= Nitirat =

The Nitirat Group (นิติราษฎร์) was a progressive group of Thammasat University law faculty formed in March 2011, led by Worachet Pakeerut and Piyabutr Saengkanokkul. The group aimed to amend Section 112 of Thai Criminal Code (Thailand's lèse-majesté law) and nullify the legal impacts of the 2006 Thai coup d'état.

== 2012 Thammasat University ban ==
On 30 January 2012, Thammasat University banned the use of its facilities to campaign against the lèse-majesté law, effectively banning the Nitirat Group's activities on campus. Thammasat University rector Somkit Lertpaithoon defended the ban, believing continued activities would lead to conflict and chaos. The ban led to protests by students and criticism from former rector Charnvit Kasetsiri, who argued the ban ran contrary to the founder's vision for Thammasat.

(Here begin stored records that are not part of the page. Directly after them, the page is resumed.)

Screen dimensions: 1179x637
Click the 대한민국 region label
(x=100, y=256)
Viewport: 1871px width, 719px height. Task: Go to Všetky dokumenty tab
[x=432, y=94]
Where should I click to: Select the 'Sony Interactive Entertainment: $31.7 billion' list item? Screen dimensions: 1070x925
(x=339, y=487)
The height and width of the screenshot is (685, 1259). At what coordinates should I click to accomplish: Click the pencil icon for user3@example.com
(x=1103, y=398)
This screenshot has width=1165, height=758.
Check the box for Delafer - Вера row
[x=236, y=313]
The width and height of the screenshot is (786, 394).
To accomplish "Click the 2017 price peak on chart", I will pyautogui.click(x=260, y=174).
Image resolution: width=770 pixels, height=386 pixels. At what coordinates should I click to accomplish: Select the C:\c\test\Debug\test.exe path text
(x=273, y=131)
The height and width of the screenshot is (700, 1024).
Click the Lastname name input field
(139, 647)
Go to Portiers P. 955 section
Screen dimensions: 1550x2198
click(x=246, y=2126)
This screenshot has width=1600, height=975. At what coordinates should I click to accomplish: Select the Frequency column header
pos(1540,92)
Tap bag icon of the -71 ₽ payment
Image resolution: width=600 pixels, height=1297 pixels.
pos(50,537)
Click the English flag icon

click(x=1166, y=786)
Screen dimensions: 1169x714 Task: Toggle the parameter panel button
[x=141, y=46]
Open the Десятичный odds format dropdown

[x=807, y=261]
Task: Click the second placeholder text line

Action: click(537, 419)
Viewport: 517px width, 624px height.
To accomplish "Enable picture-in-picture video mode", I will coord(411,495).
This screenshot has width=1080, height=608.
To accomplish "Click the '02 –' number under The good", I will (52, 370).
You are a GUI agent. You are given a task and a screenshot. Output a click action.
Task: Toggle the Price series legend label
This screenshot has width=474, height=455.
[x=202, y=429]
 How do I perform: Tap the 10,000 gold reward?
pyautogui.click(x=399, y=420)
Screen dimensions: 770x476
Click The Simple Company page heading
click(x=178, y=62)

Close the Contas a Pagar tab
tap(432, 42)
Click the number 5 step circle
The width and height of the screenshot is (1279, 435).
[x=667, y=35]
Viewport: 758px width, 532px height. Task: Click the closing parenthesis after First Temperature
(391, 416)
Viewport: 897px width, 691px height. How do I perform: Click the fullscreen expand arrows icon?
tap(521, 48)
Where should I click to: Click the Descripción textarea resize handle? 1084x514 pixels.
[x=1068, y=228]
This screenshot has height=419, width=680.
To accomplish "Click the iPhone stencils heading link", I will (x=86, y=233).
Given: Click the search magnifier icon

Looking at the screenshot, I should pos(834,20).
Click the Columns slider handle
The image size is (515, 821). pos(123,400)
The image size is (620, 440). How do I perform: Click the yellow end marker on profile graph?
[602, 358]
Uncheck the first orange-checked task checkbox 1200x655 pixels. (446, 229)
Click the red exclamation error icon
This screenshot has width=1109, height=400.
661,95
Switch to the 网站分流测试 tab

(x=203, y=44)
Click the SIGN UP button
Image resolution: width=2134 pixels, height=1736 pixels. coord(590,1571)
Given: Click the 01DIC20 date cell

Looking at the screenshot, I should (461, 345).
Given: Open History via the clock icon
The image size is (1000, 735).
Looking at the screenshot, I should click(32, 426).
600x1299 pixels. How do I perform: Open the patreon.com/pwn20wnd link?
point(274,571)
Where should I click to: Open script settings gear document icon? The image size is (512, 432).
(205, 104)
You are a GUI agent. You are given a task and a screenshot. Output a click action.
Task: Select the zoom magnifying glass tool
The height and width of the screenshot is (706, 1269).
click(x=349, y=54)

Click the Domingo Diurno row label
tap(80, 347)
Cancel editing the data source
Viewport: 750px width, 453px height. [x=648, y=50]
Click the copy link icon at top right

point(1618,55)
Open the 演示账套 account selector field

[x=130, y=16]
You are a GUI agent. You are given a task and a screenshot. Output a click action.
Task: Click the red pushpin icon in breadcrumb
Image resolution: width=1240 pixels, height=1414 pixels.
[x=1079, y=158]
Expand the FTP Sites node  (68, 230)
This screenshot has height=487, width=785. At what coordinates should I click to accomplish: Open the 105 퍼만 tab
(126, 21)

== 2012 assault on Worachet Pakeerut ==
On 29 February 2012, Nitirat Group co-founder Worachet Pakeerut was assaulted at Thammasat University's Tha Phra Chan campus by twin brothers from Pathum Thani. The brothers admitted to intentionally attacking him due to their opposition to the group's efforts to change the lèse-majesté law.

== Later activities ==
Piyabutr Saenkanokkul was an assistant professor of law at Thammasat University and member of the Nitirat Group. He later become a co-founder of the Future Forward Party, a progressive political party led by tycoon Thanathorn Juangroongruangkit.

By 2020, the group had become non-operative.